Garry Gregory, a conservation biologist with Forests, Fish and Wildlife, takes a picture of some red fox tracks at the J. Frank Gaudet Tree Nursery in Charlottetown recently. Gregory is using a new P.E.I. nature tracker app that will help track wildlife in the province.

©Guardian photo by Maureen Coulter

Islanders will soon be able to easily record the wildlife and plants they see in the great outdoors with a new nature tracker app.

The initiative was created by the Kensington North Watershed Association with support of the forests, fish and wildlife division of the provincial Department of Agriculture and Fisheries. Funding for the project came from the Wildlife Conservation Fund.

"I think it is a good example of a partnership between watershed groups and government to achieve common conservation goals," said Garry Gregory, a conservation biologist with Forests, Fish and Wildlife.

The smartphone app allows users to record details by entering the species observed, or evidence of the species observed, by including associated notes and taking and uploading a photo. The app automatically records the location and coordinates of the user.

Once the siting is submitted, it goes to their website,

A marker will appear on a P.E.I. map of the spotting and will show where other users have seen that particular species.

"The thought behind it was, there are some pretty active people in the province including watershed workers that spend a lot of time in wildlife habitat and provide the great opportunity to collect some information on the distribution status of our wildlife species."

Chris Rice works with the Kensington North Watershed Association and was the main developer for this app, which he started last spring.

"They had a project in mind to keep track of animals so I just went out and created it," said Rice.

He said creating the app definitely had it's challenges, but the database now has a few hundred wildlife species on the server.

"You can type in what you think it is and it can be loaded on to the database later."

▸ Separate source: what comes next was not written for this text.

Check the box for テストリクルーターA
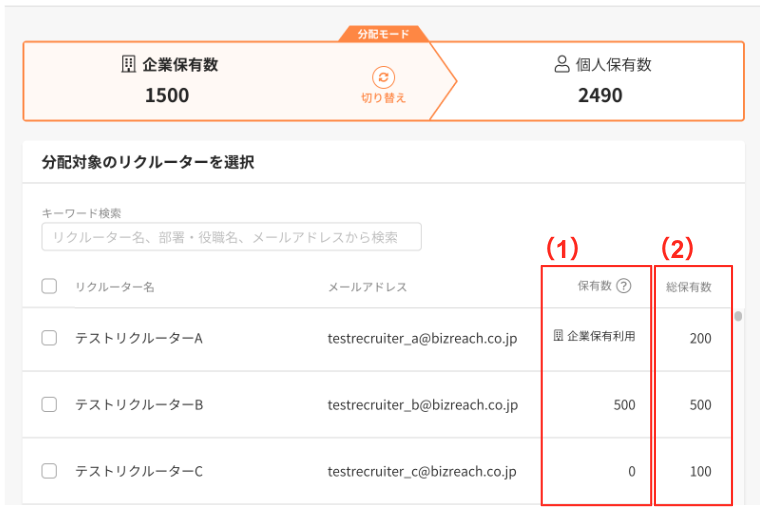This screenshot has width=764, height=513. point(49,338)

Gregory said this app is particularly useful for the P.E.I. Invasive Species Council to track and document the distribution of invasive species in the province.

"It allows people to document the occurrence and it is very important for the P.E.I. Invasive Species Council to know that information, where those species are occurring on P.E.I."

It will also help identify wildlife species of conservation significance or to confirm rare species, said Gregory.

"We are able to use that information to tailor our management for particular species of conservation concern."

Gregory said there are other apps of this kind on the market, but this is the first one tailored specifically to Prince Edward Island.

The app is fully customizable and can be amended and updated at anytime.

Watershed groups in the province will use the app during the summer months with an official public launch sometime this year.